> [Exercise instructions]: Output the listing below verbatim, with every line unchanged.

★ ★ ★

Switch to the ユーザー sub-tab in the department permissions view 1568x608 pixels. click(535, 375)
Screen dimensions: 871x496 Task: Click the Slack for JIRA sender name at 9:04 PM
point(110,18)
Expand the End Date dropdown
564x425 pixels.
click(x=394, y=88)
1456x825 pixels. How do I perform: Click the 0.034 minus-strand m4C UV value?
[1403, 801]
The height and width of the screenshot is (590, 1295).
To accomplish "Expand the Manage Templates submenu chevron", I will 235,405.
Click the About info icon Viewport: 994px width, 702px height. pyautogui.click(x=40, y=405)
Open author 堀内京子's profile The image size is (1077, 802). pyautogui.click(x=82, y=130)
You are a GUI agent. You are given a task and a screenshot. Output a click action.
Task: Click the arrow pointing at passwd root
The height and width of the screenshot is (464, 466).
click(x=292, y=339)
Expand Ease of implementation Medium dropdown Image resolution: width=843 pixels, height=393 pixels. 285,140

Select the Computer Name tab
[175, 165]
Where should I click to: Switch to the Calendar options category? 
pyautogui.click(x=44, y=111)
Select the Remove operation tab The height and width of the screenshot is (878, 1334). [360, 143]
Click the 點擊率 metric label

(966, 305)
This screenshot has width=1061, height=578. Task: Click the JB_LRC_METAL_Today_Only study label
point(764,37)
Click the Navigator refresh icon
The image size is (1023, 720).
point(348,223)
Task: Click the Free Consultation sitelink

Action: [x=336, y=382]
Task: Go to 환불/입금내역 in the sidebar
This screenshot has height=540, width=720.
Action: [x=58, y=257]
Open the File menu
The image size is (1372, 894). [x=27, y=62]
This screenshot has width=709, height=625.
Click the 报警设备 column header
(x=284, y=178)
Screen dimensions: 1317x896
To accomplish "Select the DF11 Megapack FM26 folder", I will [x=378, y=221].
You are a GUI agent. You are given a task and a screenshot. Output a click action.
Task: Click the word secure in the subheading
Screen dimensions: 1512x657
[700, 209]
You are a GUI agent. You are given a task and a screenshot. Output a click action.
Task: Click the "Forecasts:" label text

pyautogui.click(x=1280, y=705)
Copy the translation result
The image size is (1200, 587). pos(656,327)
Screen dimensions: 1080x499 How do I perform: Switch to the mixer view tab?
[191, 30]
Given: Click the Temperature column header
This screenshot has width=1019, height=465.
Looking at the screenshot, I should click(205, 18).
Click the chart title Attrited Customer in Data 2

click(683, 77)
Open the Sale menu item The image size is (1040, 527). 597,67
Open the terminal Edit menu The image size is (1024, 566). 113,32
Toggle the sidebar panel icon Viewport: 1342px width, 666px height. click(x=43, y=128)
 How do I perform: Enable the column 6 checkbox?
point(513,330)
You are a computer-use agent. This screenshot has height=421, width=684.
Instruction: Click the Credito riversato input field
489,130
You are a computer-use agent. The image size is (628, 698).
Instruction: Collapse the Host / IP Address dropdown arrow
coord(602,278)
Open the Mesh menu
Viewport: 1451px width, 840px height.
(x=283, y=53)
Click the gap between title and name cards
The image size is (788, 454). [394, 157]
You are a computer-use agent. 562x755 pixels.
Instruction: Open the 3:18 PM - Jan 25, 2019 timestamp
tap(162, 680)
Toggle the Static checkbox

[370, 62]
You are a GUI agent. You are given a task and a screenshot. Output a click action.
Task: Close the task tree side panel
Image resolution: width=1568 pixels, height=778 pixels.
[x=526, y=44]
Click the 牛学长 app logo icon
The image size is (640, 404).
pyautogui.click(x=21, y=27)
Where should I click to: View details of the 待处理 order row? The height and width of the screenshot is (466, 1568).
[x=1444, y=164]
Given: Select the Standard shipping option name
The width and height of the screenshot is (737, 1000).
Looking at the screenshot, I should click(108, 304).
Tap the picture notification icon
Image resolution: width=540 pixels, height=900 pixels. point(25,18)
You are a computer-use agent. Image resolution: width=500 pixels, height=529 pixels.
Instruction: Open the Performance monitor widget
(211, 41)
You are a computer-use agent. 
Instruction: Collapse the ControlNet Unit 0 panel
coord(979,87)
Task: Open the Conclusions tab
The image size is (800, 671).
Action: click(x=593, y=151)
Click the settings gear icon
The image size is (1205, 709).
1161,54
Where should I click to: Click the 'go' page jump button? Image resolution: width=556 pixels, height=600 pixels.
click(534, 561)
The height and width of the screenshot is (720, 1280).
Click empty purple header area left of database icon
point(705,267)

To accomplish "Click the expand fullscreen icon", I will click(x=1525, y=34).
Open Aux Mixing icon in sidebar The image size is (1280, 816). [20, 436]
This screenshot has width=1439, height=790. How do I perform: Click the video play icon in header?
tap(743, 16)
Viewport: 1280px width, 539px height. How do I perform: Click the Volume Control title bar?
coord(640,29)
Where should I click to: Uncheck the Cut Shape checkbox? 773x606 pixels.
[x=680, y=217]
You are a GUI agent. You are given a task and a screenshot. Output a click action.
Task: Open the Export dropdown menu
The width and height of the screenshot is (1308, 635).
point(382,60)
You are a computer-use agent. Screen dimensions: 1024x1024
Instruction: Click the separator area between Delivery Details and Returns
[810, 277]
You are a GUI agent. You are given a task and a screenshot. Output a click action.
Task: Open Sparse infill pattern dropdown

★ ★ ★

> [Final result]:
Switch to the ユーザー sub-tab in the department permissions view 1568x608 pixels. click(535, 375)
Screen dimensions: 871x496 Task: Click the Slack for JIRA sender name at 9:04 PM
point(110,18)
Expand the End Date dropdown
564x425 pixels.
click(x=394, y=88)
1456x825 pixels. How do I perform: Click the 0.034 minus-strand m4C UV value?
[1403, 801]
The height and width of the screenshot is (590, 1295).
To accomplish "Expand the Manage Templates submenu chevron", I will 235,405.
Click the About info icon Viewport: 994px width, 702px height. pyautogui.click(x=40, y=405)
Open author 堀内京子's profile The image size is (1077, 802). pyautogui.click(x=82, y=130)
You are a GUI agent. You are given a task and a screenshot. Output a click action.
Task: Click the arrow pointing at passwd root
The height and width of the screenshot is (464, 466).
click(x=292, y=339)
Expand Ease of implementation Medium dropdown Image resolution: width=843 pixels, height=393 pixels. 285,140

Select the Computer Name tab
[175, 165]
Where should I click to: Switch to the Calendar options category? 
pyautogui.click(x=44, y=111)
Select the Remove operation tab The height and width of the screenshot is (878, 1334). [360, 143]
Click the 點擊率 metric label

(966, 305)
This screenshot has width=1061, height=578. Task: Click the JB_LRC_METAL_Today_Only study label
point(764,37)
Click the Navigator refresh icon
The image size is (1023, 720).
point(348,223)
Task: Click the Free Consultation sitelink

Action: [x=336, y=382]
Task: Go to 환불/입금내역 in the sidebar
This screenshot has height=540, width=720.
Action: [x=58, y=257]
Open the File menu
The image size is (1372, 894). [x=27, y=62]
This screenshot has width=709, height=625.
Click the 报警设备 column header
(x=284, y=178)
Screen dimensions: 1317x896
To accomplish "Select the DF11 Megapack FM26 folder", I will [x=378, y=221].
You are a GUI agent. You are given a task and a screenshot. Output a click action.
Task: Click the word secure in the subheading
Screen dimensions: 1512x657
[700, 209]
You are a GUI agent. You are given a task and a screenshot. Output a click action.
Task: Click the "Forecasts:" label text

pyautogui.click(x=1280, y=705)
Copy the translation result
The image size is (1200, 587). pos(656,327)
Screen dimensions: 1080x499 How do I perform: Switch to the mixer view tab?
[191, 30]
Given: Click the Temperature column header
This screenshot has width=1019, height=465.
Looking at the screenshot, I should click(205, 18).
Click the chart title Attrited Customer in Data 2

click(683, 77)
Open the Sale menu item The image size is (1040, 527). 597,67
Open the terminal Edit menu The image size is (1024, 566). 113,32
Toggle the sidebar panel icon Viewport: 1342px width, 666px height. click(x=43, y=128)
 How do I perform: Enable the column 6 checkbox?
point(513,330)
You are a computer-use agent. This screenshot has height=421, width=684.
Instruction: Click the Credito riversato input field
489,130
You are a computer-use agent. The image size is (628, 698).
Instruction: Collapse the Host / IP Address dropdown arrow
coord(602,278)
Open the Mesh menu
Viewport: 1451px width, 840px height.
(x=283, y=53)
Click the gap between title and name cards
The image size is (788, 454). [394, 157]
You are a computer-use agent. 562x755 pixels.
Instruction: Open the 3:18 PM - Jan 25, 2019 timestamp
tap(162, 680)
Toggle the Static checkbox

[370, 62]
You are a GUI agent. You are given a task and a screenshot. Output a click action.
Task: Close the task tree side panel
Image resolution: width=1568 pixels, height=778 pixels.
[x=526, y=44]
Click the 牛学长 app logo icon
The image size is (640, 404).
pyautogui.click(x=21, y=27)
Where should I click to: View details of the 待处理 order row? The height and width of the screenshot is (466, 1568).
[x=1444, y=164]
Given: Select the Standard shipping option name
The width and height of the screenshot is (737, 1000).
Looking at the screenshot, I should click(108, 304).
Tap the picture notification icon
Image resolution: width=540 pixels, height=900 pixels. point(25,18)
You are a computer-use agent. Image resolution: width=500 pixels, height=529 pixels.
Instruction: Open the Performance monitor widget
(211, 41)
You are a computer-use agent. 
Instruction: Collapse the ControlNet Unit 0 panel
coord(979,87)
Task: Open the Conclusions tab
The image size is (800, 671).
Action: click(x=593, y=151)
Click the settings gear icon
The image size is (1205, 709).
1161,54
Where should I click to: Click the 'go' page jump button? Image resolution: width=556 pixels, height=600 pixels.
click(534, 561)
The height and width of the screenshot is (720, 1280).
Click empty purple header area left of database icon
point(705,267)

To accomplish "Click the expand fullscreen icon", I will click(x=1525, y=34).
Open Aux Mixing icon in sidebar The image size is (1280, 816). [20, 436]
This screenshot has width=1439, height=790. How do I perform: Click the video play icon in header?
tap(743, 16)
Viewport: 1280px width, 539px height. How do I perform: Click the Volume Control title bar?
coord(640,29)
Where should I click to: Uncheck the Cut Shape checkbox? 773x606 pixels.
[x=680, y=217]
You are a GUI agent. You are given a task and a screenshot. Output a click action.
Task: Open the Export dropdown menu
The width and height of the screenshot is (1308, 635).
point(382,60)
You are a computer-use agent. Screen dimensions: 1024x1024
Instruction: Click the separator area between Delivery Details and Returns
[810, 277]
You are a GUI agent. You are given a task and a screenshot. Output a click action.
Task: Open Sparse infill pattern dropdown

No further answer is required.